**** Trecho do texto

Na cultura indiana, existe, sim, uma maneira de lidar com uma garota apaixonada pelo rapaz a quem não está prometida. O procedimento envolve o sacrifício de um galo. Exige a presença de cinzas sagradas, de um limão esfregado com força contra o coro cabeludo, de côco espalhado pelos ares, de incensos poderosos. Inclui cachimbos mágicos, pinturas na testa, tubos mágicos e objetos espremidos na barriga, além da presença de todos os familiares na condição de testemunhas do “exorcismo”.

Preocupados em frear o desejo de Meena (Anna Ben) em se unir a um garoto de casta inferior, que conheceu na faculdade (está vendo o perigo de educar as mulheres?), os parentes decidem que ela precisa passar um ritual capaz de romper esta “magia negra”. Afinal, na concepção deles, a garota deve estar possuída para não querer se casar com Pandi (Soori Muthuchamy). O longa-metragem inteiro ocorre durante a viagem até o local distante, onde a jovem encontrará um vidente capaz de executar o exorcismo.

********
**** Dados apresentados

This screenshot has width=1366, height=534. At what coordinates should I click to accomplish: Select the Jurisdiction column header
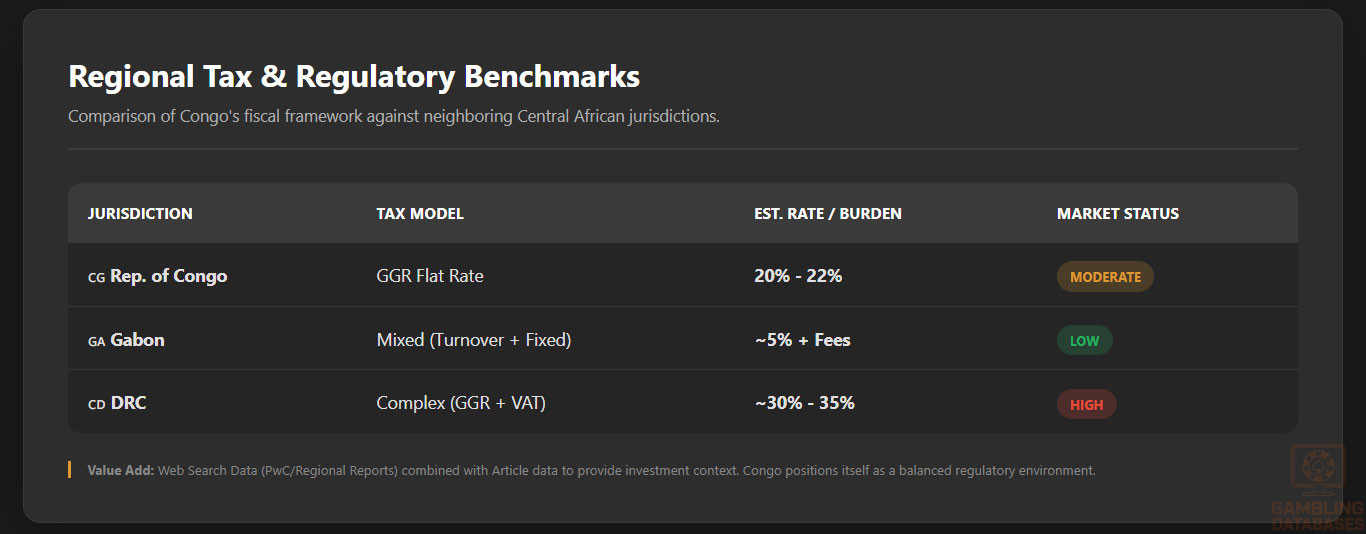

********

# [Tarefa proposta]
Reproduza sem alterações a parte do trecho sobre o ritual que se inicia nas palavras contendo "Preocupados em frear" e termina em "executar o exorcismo.". Os dados não guardam relação alguma com o trecho.

# [Resposta correta]
Preocupados em frear o desejo de Meena (Anna Ben) em se unir a um garoto de casta inferior, que conheceu na faculdade (está vendo o perigo de educar as mulheres?), os parentes decidem que ela precisa passar um ritual capaz de romper esta “magia negra”. Afinal, na concepção deles, a garota deve estar possuída para não querer se casar com Pandi (Soori Muthuchamy). O longa-metragem inteiro ocorre durante a viagem até o local distante, onde a jovem encontrará um vidente capaz de executar o exorcismo.